About INgene blog : First ever Indian Youth trend Insights blog

About INgene : First ever Indian Youth trend Insights blog:
This blog explores the detailed characteristics of Young-India and explains the finer & crucial differences they have with their global peers. The blog also establishes the theory of “adopted differentiation” (Copyright Kaustav SG,2007) and how the Indian & Inglodian youth are using this as a tool to differentiate themselves from the “aam aadmi” (mass population of India) to establish their new found identity.

The term youth refers to persons who are no longer children and not yet adults. Used colloquially, however the term generally refers to a broader, more ambiguous field of reference- from the physically adolescent to those in their late twenties.
Though superficially the youth all over the world exhibits similar [degree of] attitude, [traits of] interests & [deliverance of] opinion but a detailed observation reveals the finer differential characteristics which are crucial and often ignored while targeting this group as a valued consumer base. India is one of the youngest countries in the world with 60% of its population less then 24 years of age and is charted as the most prospective destination for the retail investment in the A. T. Kearney’s Global Retail Opportunity Report, 2007. With the first ever non-socialistic generation’s thriving aspiration & new found money power combined with steadily growing GDP, bubbling IT industry and increasing list of confident young entrepreneurs, the scenario appears very lucrative for the global and local retailers to target the “Youngisthan” (young-India). But, the secret remains in the understanding of the finer AIOs of this generation. The Indian youth segment roughly estimates close to 250million (between the ages of fifteen and twenty-five) and can be broadly divided (socio-psychologically) into three categories: the Bharatiyas, the Indians & the Inglodians (copyright Kaustav SG 2008). The Bharatiyas estimating 67% of the young population lives in the rural (R1, R2 to R4 SEC) areas with least influence of globalization, high traditional values. They are least economically privileged, most family oriented Bollywood influenced generation. The Indians constitute 31.5% (A, B,C, D & E SEC) and have moderate global influence. They are well aware of the global trends but rooted to the Indian family values, customs and ethos.
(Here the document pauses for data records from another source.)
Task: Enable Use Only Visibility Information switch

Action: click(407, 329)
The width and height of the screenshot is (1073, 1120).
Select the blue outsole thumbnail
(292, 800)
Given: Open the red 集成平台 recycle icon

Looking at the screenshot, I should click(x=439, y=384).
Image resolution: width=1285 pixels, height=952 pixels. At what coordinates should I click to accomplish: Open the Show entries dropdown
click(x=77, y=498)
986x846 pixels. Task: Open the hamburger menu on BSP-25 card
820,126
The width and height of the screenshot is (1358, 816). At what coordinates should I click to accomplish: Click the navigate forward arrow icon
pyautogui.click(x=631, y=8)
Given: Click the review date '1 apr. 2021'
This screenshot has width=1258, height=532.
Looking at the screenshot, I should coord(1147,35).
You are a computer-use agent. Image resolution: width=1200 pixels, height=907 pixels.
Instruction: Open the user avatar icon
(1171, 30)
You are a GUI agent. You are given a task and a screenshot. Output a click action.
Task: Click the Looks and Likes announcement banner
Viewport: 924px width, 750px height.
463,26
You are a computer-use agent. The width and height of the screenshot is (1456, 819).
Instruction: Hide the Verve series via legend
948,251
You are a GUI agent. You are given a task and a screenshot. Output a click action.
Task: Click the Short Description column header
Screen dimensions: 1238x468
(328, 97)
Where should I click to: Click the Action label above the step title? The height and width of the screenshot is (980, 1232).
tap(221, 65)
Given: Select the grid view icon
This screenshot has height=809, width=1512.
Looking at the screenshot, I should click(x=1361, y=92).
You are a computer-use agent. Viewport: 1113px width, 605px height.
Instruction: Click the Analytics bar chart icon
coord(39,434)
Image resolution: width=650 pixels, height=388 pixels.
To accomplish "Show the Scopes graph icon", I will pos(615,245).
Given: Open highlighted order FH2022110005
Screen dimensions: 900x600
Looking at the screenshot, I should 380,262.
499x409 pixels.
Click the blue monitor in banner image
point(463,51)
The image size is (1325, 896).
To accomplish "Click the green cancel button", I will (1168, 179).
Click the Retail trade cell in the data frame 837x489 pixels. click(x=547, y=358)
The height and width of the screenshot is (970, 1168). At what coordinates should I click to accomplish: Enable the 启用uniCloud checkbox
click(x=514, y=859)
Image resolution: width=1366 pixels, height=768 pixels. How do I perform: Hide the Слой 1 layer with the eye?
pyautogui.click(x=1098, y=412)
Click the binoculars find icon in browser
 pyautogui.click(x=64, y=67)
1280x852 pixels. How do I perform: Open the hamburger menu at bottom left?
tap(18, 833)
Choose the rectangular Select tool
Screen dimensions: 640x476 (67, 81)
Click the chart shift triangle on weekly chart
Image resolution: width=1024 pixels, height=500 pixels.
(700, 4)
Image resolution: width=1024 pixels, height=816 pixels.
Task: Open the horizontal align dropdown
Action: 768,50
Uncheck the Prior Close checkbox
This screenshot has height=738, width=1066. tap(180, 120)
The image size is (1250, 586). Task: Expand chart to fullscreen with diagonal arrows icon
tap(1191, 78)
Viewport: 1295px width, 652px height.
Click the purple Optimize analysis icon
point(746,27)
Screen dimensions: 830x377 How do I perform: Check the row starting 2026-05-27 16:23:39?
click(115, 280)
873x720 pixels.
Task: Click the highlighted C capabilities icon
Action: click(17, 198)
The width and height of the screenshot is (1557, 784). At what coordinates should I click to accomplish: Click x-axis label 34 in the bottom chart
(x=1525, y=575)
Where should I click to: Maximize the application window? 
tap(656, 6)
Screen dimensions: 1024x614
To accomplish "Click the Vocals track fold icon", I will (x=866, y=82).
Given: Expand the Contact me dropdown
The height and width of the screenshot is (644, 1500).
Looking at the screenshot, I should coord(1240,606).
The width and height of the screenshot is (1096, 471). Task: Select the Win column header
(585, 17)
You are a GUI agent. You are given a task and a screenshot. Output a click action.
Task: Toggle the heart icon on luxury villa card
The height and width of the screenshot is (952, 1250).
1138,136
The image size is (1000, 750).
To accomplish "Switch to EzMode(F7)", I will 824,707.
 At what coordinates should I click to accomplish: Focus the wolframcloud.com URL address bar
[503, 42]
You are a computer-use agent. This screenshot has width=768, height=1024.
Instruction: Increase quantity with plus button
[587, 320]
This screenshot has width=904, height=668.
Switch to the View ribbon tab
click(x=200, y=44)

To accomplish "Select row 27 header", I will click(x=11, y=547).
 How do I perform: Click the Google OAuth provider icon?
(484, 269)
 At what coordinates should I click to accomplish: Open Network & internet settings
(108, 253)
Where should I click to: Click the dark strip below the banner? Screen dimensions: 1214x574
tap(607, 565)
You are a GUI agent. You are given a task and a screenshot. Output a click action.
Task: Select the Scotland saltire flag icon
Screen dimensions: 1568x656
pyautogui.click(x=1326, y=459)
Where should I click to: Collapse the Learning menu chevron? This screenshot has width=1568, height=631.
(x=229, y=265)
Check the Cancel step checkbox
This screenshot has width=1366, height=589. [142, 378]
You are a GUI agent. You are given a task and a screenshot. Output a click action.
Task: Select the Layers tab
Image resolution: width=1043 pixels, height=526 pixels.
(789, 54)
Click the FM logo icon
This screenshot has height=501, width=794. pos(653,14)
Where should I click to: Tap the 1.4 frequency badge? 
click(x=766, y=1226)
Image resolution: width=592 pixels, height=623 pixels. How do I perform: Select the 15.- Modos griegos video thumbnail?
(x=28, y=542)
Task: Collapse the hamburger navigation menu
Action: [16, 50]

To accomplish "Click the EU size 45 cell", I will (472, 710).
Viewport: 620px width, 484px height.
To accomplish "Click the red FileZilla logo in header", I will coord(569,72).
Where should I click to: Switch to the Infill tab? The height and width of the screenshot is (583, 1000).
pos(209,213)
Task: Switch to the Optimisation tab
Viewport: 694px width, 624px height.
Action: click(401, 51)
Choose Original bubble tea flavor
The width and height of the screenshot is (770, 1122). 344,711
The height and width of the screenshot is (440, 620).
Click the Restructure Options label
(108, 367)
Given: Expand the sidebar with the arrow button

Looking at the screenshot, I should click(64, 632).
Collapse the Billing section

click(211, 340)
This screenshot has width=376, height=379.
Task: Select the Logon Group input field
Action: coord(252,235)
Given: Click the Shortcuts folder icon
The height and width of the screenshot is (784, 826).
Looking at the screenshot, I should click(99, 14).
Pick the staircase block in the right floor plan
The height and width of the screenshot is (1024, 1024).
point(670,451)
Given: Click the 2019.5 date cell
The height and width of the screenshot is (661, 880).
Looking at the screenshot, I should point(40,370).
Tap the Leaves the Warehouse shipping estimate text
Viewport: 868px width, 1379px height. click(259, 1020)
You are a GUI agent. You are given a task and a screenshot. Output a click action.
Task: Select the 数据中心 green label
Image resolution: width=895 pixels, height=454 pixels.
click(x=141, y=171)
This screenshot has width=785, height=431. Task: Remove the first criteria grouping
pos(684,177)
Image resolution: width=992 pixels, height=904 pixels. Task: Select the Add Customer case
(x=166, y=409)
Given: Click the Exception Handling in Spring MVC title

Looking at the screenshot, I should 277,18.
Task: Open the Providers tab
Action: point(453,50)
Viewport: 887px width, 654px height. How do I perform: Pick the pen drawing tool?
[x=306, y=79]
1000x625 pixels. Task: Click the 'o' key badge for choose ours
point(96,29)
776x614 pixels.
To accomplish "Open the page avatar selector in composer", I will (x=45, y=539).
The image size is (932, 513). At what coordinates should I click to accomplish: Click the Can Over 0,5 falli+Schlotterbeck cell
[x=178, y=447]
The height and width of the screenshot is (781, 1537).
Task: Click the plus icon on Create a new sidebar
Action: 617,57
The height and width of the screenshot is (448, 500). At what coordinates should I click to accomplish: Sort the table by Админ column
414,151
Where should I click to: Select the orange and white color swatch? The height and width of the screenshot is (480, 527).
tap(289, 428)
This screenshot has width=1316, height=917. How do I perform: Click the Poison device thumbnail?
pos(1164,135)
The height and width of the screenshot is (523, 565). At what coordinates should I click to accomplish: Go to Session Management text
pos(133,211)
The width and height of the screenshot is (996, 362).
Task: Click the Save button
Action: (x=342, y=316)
The Inglodians are basically the creamy layers (A1,A SEC) and marginal (1.5% or roughly three million) in number though they are strongly growing (70% growth rate). Inglodians are affluent and consume most of the trendy & luxury items. They are internet savvy & the believers of global-village (a place where there is no difference between east & west, developing & developed countries etc.), highly influenced by the western music, food, fashion & culture yet Indian at heart.

Monday, June 22, 2009

Need of youth in Indian political system

Change mindset, promote young leaders: Advani
Sun, Jun 21 05:12 PM

New Delhi, June 21 (IANS) Veteran Bharatiya Janata Party (BJP) leader L.K. Advani Sunday asserted that the party's leadership should shed its 'train compartment mentality' and evolve a system to encourage young leaders.

Delivering the concluding address to the party's two-day national executive meeting here, Advani said: 'The party has to urgently evolve a system of encouraging younger leaders at all levels.

'But I have heard many young activists tell me that they are not given opportunity to serve the party more effectively,' said Advani, 81.

He lamented: 'It is sad that a certain 'train compartment mentality' has got developed within the party, which makes those in leadership positions to ignore promising, talented and committed cadres who are standing 'outside' and waiting for the door to open.'

He said this had to change and the party must think into the future.
Advani said: 'We must identify, train, groom and empower third, fourth and fifth generation of leaders in the BJP. Our leadership planning should take into account the party's needs for the next twenty years.'

Source: http://in.news.yahoo.com/43/20090621/818/tnl-change-mindset-promote-young-leaders.html

1 comment:

kasala anirudh said...

There is a great need for youth in Indian politics.It is my strong yet humble opinion that one day the prime minister of India will also be young leader,full of passion for the country and its citizens.The system in our country should evolve so as to accept the need for young political minds.Student should play pivotal role in the political arena.In the current scenario there is scarcity of youth in political aspects of our nation.Oppurtunities should be put forth and hence willfully utilized by the youth of our soveriegn nation in order to attain indiscrimination.